◆ **Exercise prompt**: Every line from the top of the records below through the one containing "The height and" must be copied exactly, and the pictures must not be.

┄┄┄┄┄┄┄┄┄┄┄┄┄┄┄┄┄┄┄┄

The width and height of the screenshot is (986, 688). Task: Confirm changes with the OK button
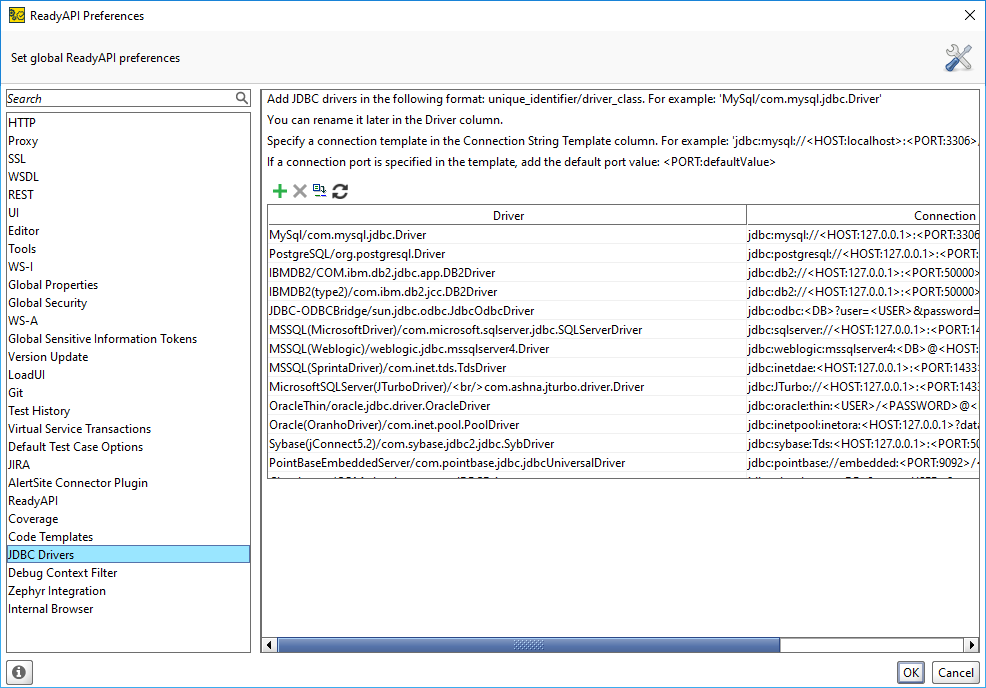tap(911, 672)
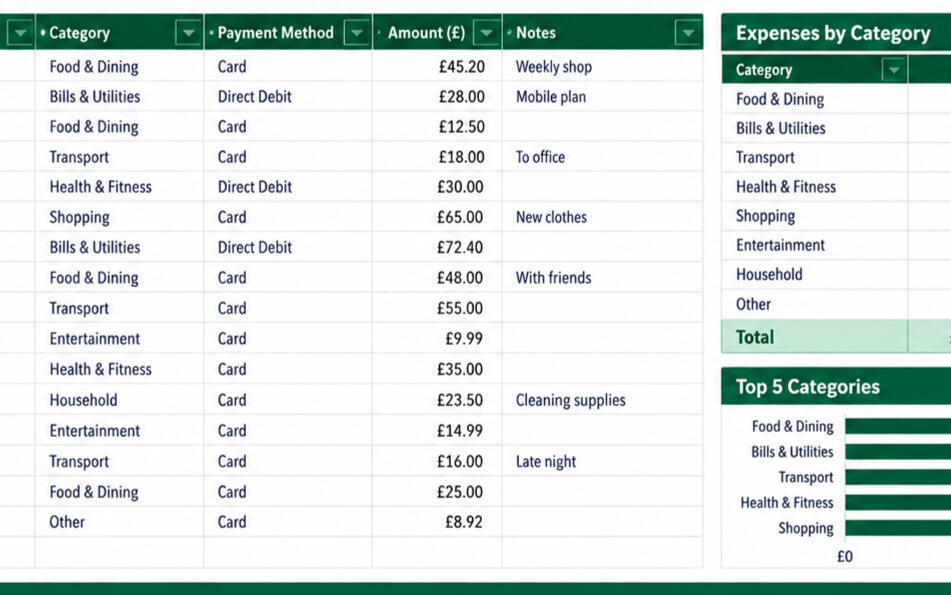951x595 pixels.
Task: Select the Weekly shop notes cell
Action: tap(602, 67)
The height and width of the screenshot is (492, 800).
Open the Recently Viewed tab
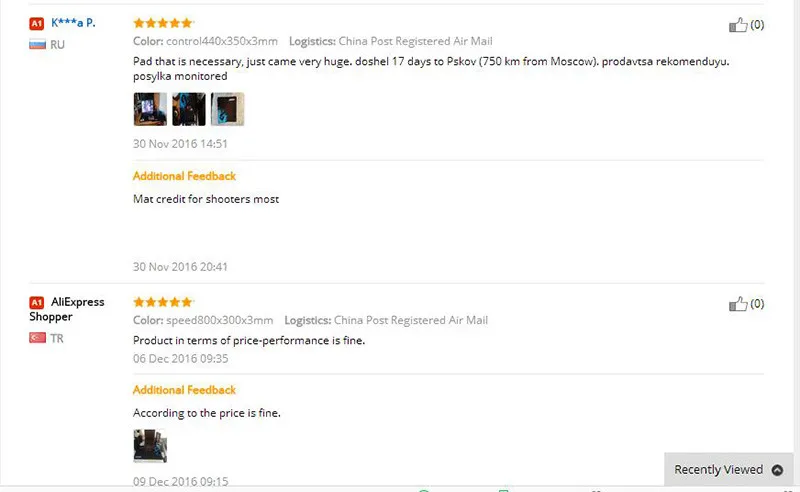pyautogui.click(x=729, y=469)
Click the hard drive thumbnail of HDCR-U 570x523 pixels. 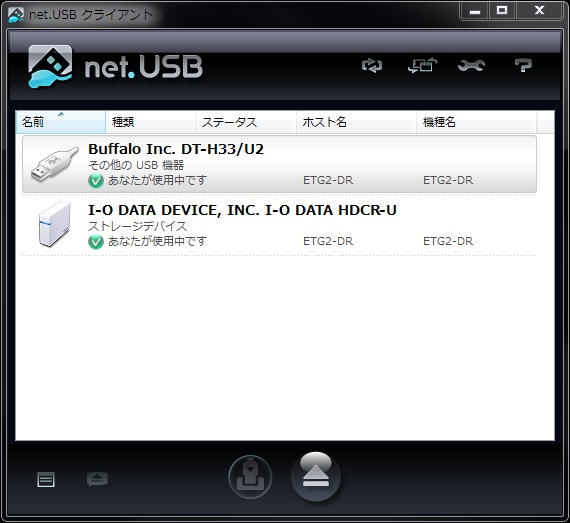[55, 224]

┄┄┄┄┄┄┄┄┄┄┄┄┄┄┄┄┄┄┄┄

◆ **Answer area**:
The width and height of the screenshot is (986, 688). Task: Confirm changes with the OK button
tap(911, 672)
951x595 pixels.
Task: Select the Weekly shop notes cell
Action: tap(602, 67)
The height and width of the screenshot is (492, 800).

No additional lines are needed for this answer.